6 Benefits of Real Estate Investing


6 Benefits of Real Estate Investing

By Christopher Starr

For years people have wanted to stake their claim in real estate.  Whether to realize the American Dream of home ownership or as an investment vehicle.  The richest people on the planet understand that having real estate in their portfolio is great for wealth growth and preservation.  Although there are many, below are six benefits to investing in real estate. I must state that myself or IndyCal Capital are not legal, accounting, or tax professionals and readers should seek appropriate counsel from a professional in each field.

#1 - Mitigate Risk

One of the greatest benefits of having real estate in your investment portfolio is for mitigating risk. Sure, having an income month after month is an outstanding benefit, but having protection against higher-risk investments is critical.
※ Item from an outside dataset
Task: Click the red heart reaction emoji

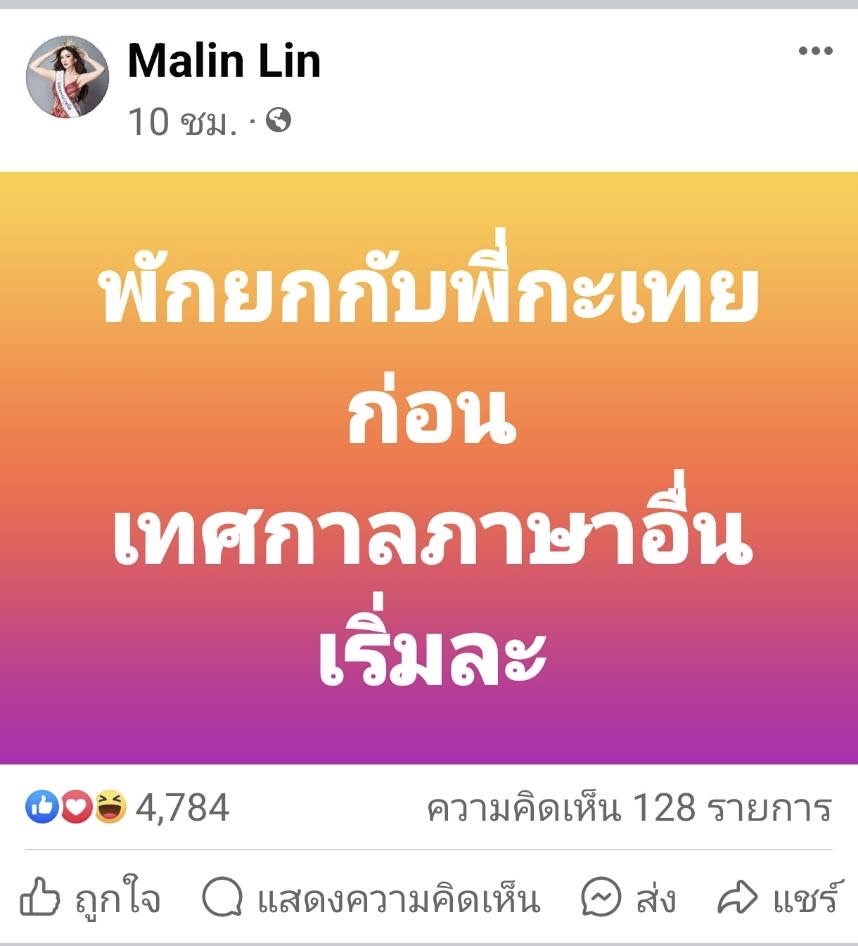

Having the right blend of real estate in your portfolio can offer just enough diversification to help offset exposure by not focusing only on one single investment profile.

#2 - Tax Benefits

Depreciation is a free tax write-off that allows you to keep more profits in your pocket.

#3 - Rising Demand

The need for housing is constantly rising, especially affordable housing in high-cost markets.  For those cities with strong population growth, there is a demand to build new property and update existing properties.

#4 - Cashflow

When structured properly, a real estate investment can provide an ongoing source of positive and passive income for investors.

#5 - Appreciation

There are several ways to gain appreciation from a real estate investment.  When paying down the principal of the mortgage the debt liability is being reduced therefore increasing the equity.  Our focus at IndyCal is acquiring value-add assets, which is a strategy to force appreciation by improving operations, renovation, and optimizing the income and expenses of a property.

#6 - Leverage

Intelligent investors utilize debt as leverage when acquiring real estate.  By doing so, the investor’s capital can be spread across multiple acquisitions rather than paying cash for just one property.  For example, investors commonly use 60%-80% leverage on an acquisition. This means for a $1 Million purchase, the investor will obtain a loan for up to $800,000 requiring only $200,000 of equity.  So now, instead of an investor placing $1 Million of cash on one property, they can now spread the cash over five properties of the same price.